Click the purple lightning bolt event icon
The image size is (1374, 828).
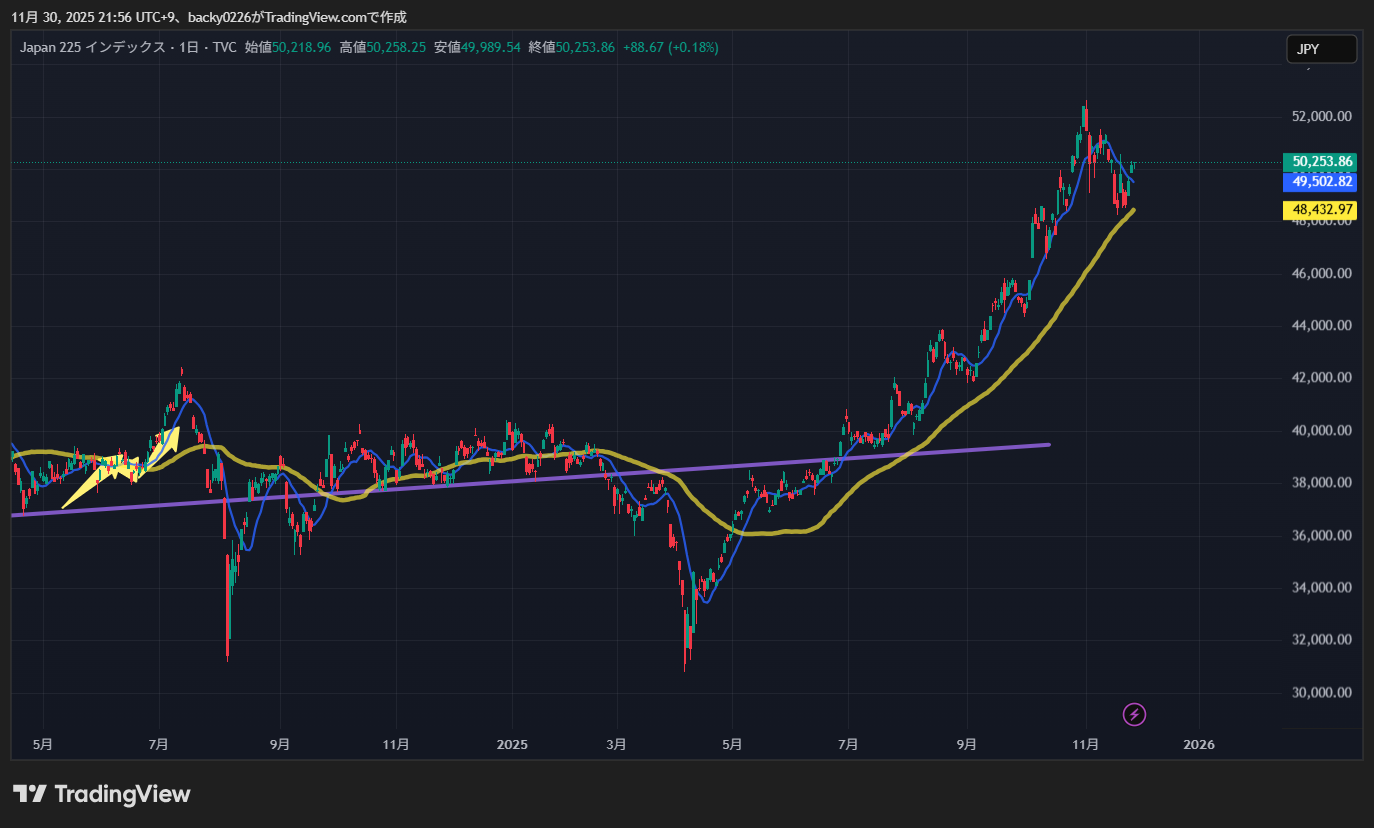(x=1134, y=714)
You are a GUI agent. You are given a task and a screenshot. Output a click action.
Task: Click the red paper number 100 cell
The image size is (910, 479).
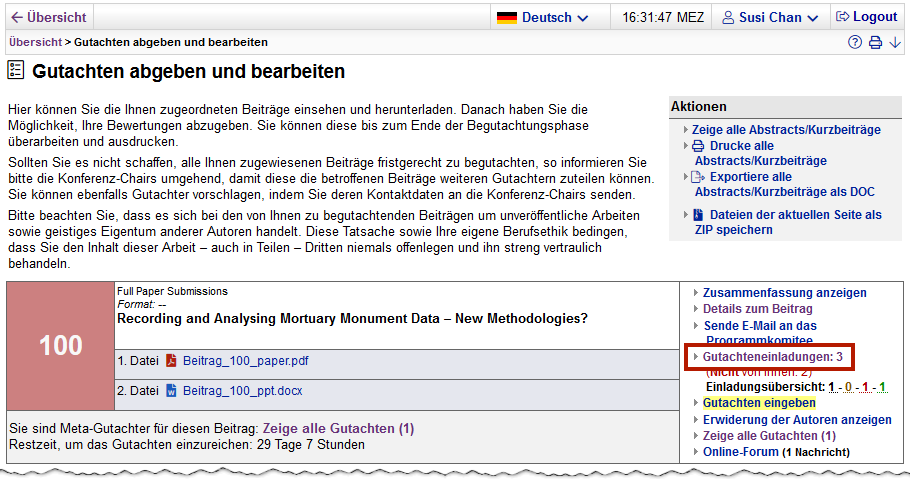pyautogui.click(x=60, y=346)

▬▬▬▬▬▬

■ What is required ■
Your copy should hold exactly the lines from the line bearing "You are a GUI" through the end of the data, both included, and no pictures or anything further.

■ Answer below ■
You are a GUI agent. You are given a task and a screenshot. Output a click action.
Task: Click the red paper number 100 cell
The image size is (910, 479).
pyautogui.click(x=60, y=346)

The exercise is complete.